L'ancien ministre de l’Économie et de la Défense a déclaré qu'il se rendrait volontiers en Commission budgétaire.

Étienne Schneider était l'invité de RTL dans le contexte des débats parlementaires concernant le deuxième satellite militaire d'observation commandé par le Luxembourg. Un projet fortement controversé après la multiplication par deux du prix total passant de 170 millions à 350 millions d'euros.

"Je n'ai rien à cacher et je me rendrai volontiers avec mes anciens collaborateurs en commission budgétaire afin de répondre à toutes les questions", a déclaré l'ancien ministre de l’Économie Étienne Schneider.

Il n'a cependant toujours pas reçu d'invitation de la part de la commission, trois mois après tourné la page de sa carrière politique. Il souhaite toutefois balayer toutes ces accusations le concernant. Selon lui, la stratégie de la défense a pris une autre direction depuis les dernières élections sous la responsabilité du nouveau ministre de la Défense François Bausch (Déi Gréng) qui aurait remis le projet en question.

Diane Adehm, la présidente de la commission budgétaire et de contrôle, voit ce projet de satellite d'un œil critique: un "projet prestigieux" qu'Etienne Schneider aurait voulu pousser à la Chambre encore avant les élections. Selon la femme politique du CSV, il n'y aurait aucune plus-value pour notre pays.

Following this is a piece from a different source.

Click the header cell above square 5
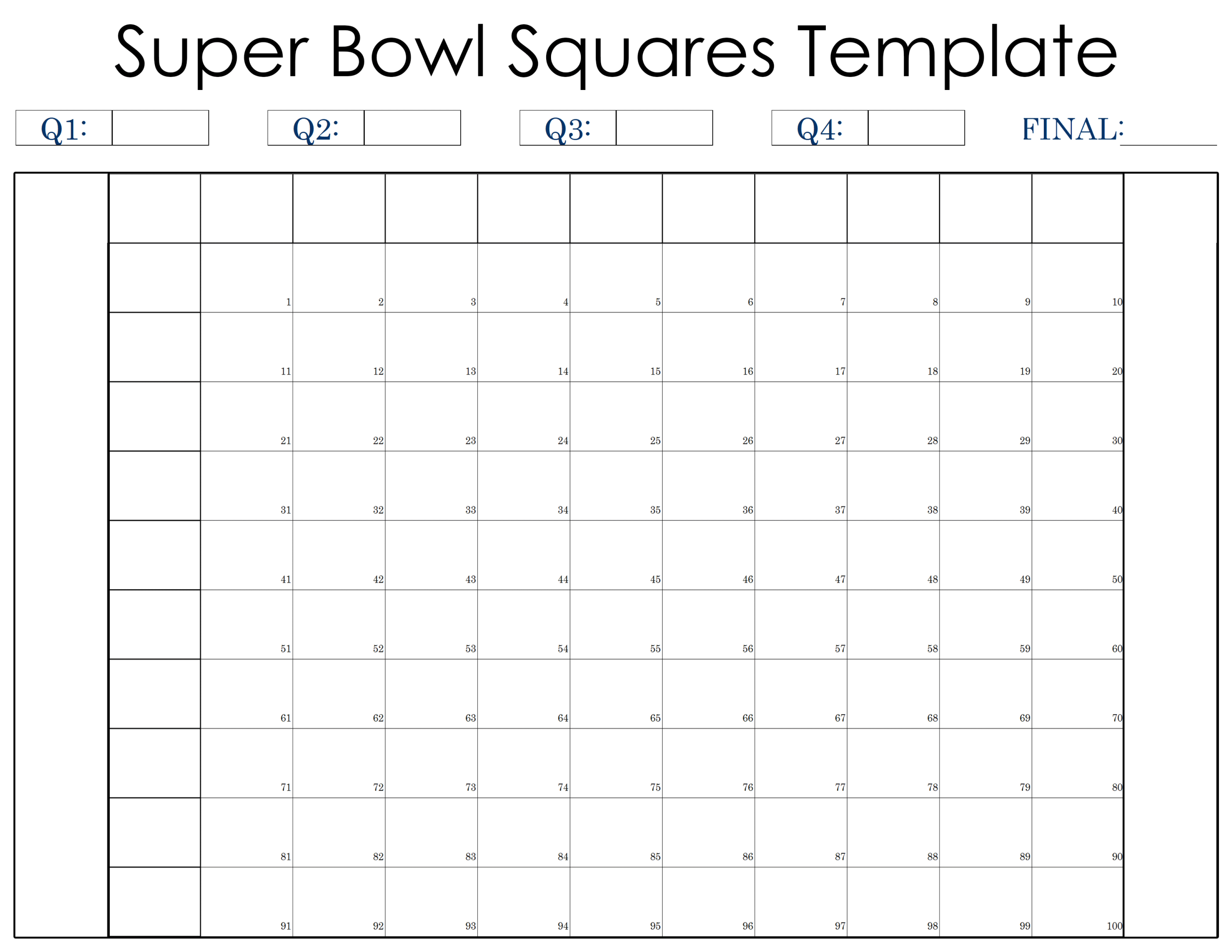The width and height of the screenshot is (1232, 952). tap(616, 208)
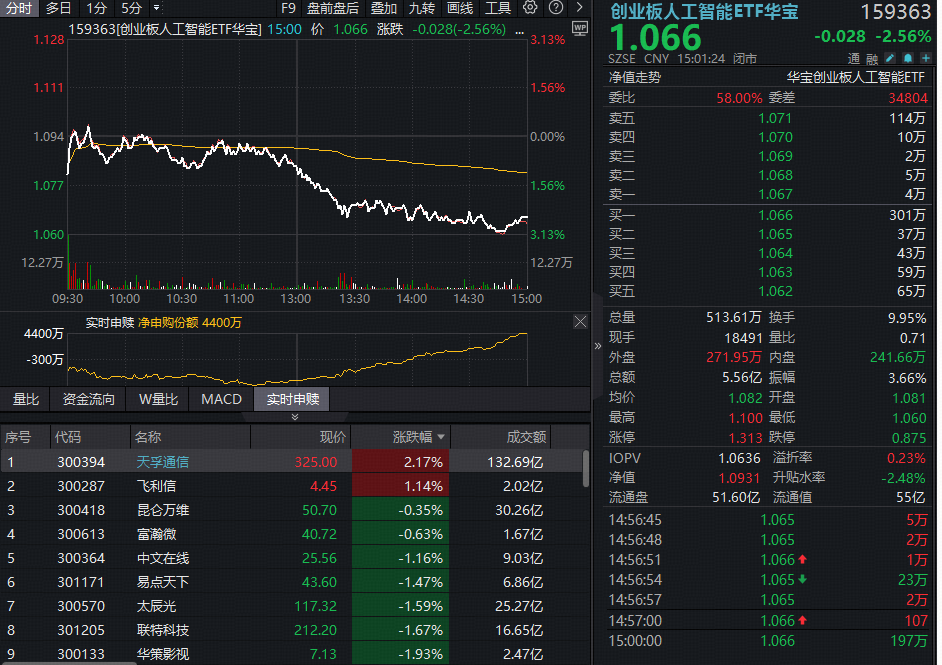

Si ce projet est maintenu malgré les critiques, ce dernier devrait être lancé en 2022 depuis la base de Kourou en Guyane française. La société OHB Italia est responsable de la construction et du lancement du satellite. L'exploitation devrait être effectuée par une autre société, pour laquelle le gouvernement devrait se faire conseiller par PwC, qui a déjà réalisé un audit dans ce dossier.